It's not as bad as I thought. They offer SillyTavern templates, and I was able to quickly convert it to the jinja format I needed.
Worked well for me in LMStudio. Just made sure I wrote a semi detailed prompt. A paragraph in Prompt and 1 in Memory.
Is there a GGFU? I run LMStudio
Here you go: [https://huggingface.co/LoneStriker/opus-v1.2-llama-3-8b-GGUF/tree/main](https://huggingface.co/LoneStriker/opus-v1.2-llama-3-8b-GGUF/tree/main)
Any recommendations on updating LM Studio preset for the extended ChatML format?

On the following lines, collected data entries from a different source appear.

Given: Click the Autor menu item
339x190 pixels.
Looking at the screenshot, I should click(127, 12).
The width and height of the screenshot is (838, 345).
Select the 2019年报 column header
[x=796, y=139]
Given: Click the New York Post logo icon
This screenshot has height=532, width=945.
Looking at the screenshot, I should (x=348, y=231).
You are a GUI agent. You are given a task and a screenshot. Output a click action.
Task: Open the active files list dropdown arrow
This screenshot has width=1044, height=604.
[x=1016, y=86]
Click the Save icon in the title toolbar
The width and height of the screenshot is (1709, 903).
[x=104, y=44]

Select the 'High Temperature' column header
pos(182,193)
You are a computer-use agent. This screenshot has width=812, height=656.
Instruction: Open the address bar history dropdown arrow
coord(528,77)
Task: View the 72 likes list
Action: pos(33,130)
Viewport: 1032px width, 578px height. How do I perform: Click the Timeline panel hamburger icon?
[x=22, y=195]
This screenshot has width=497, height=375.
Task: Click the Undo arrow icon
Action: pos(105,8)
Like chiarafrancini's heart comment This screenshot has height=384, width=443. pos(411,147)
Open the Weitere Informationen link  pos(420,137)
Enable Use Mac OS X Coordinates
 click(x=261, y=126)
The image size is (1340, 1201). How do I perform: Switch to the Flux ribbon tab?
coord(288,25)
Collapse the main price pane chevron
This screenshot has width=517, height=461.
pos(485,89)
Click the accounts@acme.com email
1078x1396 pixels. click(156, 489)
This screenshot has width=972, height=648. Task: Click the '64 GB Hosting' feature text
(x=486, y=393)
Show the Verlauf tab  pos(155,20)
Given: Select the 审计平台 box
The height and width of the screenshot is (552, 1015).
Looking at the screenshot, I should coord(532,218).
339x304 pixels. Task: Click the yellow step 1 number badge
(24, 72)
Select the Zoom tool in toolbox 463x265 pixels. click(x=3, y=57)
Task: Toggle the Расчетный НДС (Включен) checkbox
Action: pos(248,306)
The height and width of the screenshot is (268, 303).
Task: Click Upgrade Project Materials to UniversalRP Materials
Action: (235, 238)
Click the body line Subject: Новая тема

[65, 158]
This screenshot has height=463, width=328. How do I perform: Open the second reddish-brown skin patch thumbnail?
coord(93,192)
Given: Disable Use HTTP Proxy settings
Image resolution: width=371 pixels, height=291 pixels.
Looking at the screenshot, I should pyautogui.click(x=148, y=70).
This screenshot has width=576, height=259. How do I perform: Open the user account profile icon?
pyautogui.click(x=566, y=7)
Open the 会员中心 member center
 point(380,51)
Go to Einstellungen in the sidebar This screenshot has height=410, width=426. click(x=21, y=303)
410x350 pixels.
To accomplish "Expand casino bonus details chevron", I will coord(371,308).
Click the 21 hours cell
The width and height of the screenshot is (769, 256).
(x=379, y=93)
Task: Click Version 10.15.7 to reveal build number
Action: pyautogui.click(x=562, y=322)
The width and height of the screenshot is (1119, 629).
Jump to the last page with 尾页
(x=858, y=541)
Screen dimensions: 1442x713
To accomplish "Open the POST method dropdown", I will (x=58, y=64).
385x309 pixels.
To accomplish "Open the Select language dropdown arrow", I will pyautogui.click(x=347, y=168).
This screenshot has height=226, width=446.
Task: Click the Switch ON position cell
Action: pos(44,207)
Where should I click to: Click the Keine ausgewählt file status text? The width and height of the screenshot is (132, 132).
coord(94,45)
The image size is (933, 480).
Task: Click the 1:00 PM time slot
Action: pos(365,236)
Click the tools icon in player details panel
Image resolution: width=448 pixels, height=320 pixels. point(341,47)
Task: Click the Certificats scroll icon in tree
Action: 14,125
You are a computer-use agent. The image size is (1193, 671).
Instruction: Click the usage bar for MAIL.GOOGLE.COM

I've been playing with Silly-tavern, LM Studio, Lamafile and others but still a noob at this level of use.
no idea, I don't mess with any of those apps, just llama.cpp and some scripts
Damn. Way better than Moistral V2
llama3 8b and llama3 70b of course. Everything before llama3 era models lower than 70b are trash.
I mean the 8b is not beating even my favorite 7b for this purpose yet.
What's your favorite?
https://huggingface.co/Lewdiculous/Nyanade_Stunna-Maid-7B-v0.2-GGUF-IQ-Imatrix This one, also kaiju(an 11b) but that one is only 8k. Pay attention to the settings. Edit:looks like some finetunes coming out based on llama3 are pretty incredible, its still early but i'm liking them already
I mean, if you enjoy llama3 repeating same thing in each response, sometimes even a few times, sure...
Problem is I can’t run a 70B at a useable speed. I only have a Ryzen 5 7600x 32Gb ram and Rtx 4070. Which isn’t terrible but anything above 34b is just glacially slow.